The results have been tumultuous thus far, with Houston creeping along at or below the .500 mark, with the team still trying to figure themselves out while the critics have hammered Lin's underperformance in the first month of NBA action.
And then, Lin returned on Monday to New York City, where it all began for him.
In what might one day, assuming the trend continues, be looked at as the turning point of the Rockets' season, Jeremy Lin scored 22 points and dished out eight assists while Harden, now No. 4 on the NBA's scoring list at 25.4 points per game, scored 29 points as they powered the Rockets to an impressive 109-96 win in New York.
Of course, skepticism remained as to whether Lin could repeat that showing. After all, just one game after he had a spectacular 38-point, seven-assist performance in a Dec. 10 overtime loss against the Spurs--in Harden's absence--that he scored a mere 10 points the next game and a combined 12 points over the next two games.

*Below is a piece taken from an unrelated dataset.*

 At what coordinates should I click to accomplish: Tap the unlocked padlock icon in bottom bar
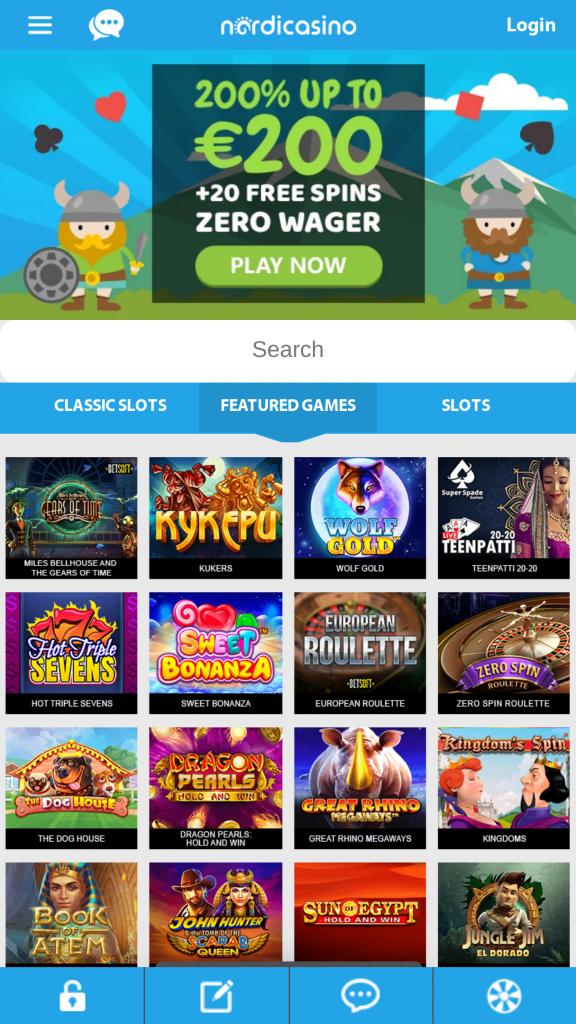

And yet, in the most encouraging moment of the season so far for the Rockets, both Lin and Harden scored in high double-figures again for the second straight game as Houston burned the Philadelphia 76ers 125-103 Wednesday night in Houston.
Harden was his dominant self, scoring a powerful 33 points and seven assists, while Lin picked up the pace again on offense, scoring 18 points with an aggressive 8-for-12 shooting night while dishing six assists from the point guard position.
And they did it all while getting their teammates in on the action. Omer Asik had a big night with 17 points. Marcus Morris, filling in for the injured Patrick Patterson, scored 14 points. Greg Smith and Toney Douglas, both scoring in double figures off the bench, combined for 30 of the Rockets' 34 points from their reserve corps.
Now, with a big game against Southwest Division rival and leader Memphis Grizzlies (17-6) coming on Saturday, the question must be asked: have Lin and Harden finally figured it out?
Have they solved the puzzle of how to blend their respective games--Lin's dishing and driving style and Harden's attack-the-basket mentality--into a productive system for each of them, where they can feed off each other rather than have one thrive while the other fades into the background?
If the last two games are any indication, then things are looking good for the league's No. 2-ranked offense (104.8 points per game, second only to Oklahoma City's 105.6 team points).
The youngest team in the league, Houston's success will be built around their wealth of young, up-and-coming talent in the next few years, but Harden and Lin's ability to be effective tandem scorers will ultimately decide how far the Rockets will go.
Before Monday's game in New York, the experiment had not been looking as planned, as Lin struggled to find his shot while Harden had established himself as Houston's best player. Lin had even hinted that he was becoming more focused on being a ball distributor than a scorer, which undoubtedly helps Houston's free-flowing, high octane offense, but deprived them of using Lin's unique offensive skills to their advantage.
However, Monday's game, of which Lin told reporters that he planned to have fun and enjoy, seems to have reawakened a spark in Lin that he needed to get him going. And so far, Lin's aggressiveness on the floor is neither detracting from his facilitating ball movement or from Harden's offensive game, both critical pieces of Houston's offense.
There are still a litany of things that Houston still needs to address before they can truly be a championship-level threat in the West, but if Harden and Lin have indeed solved the riddle of how they can score together, that's a big step in the right direction for them.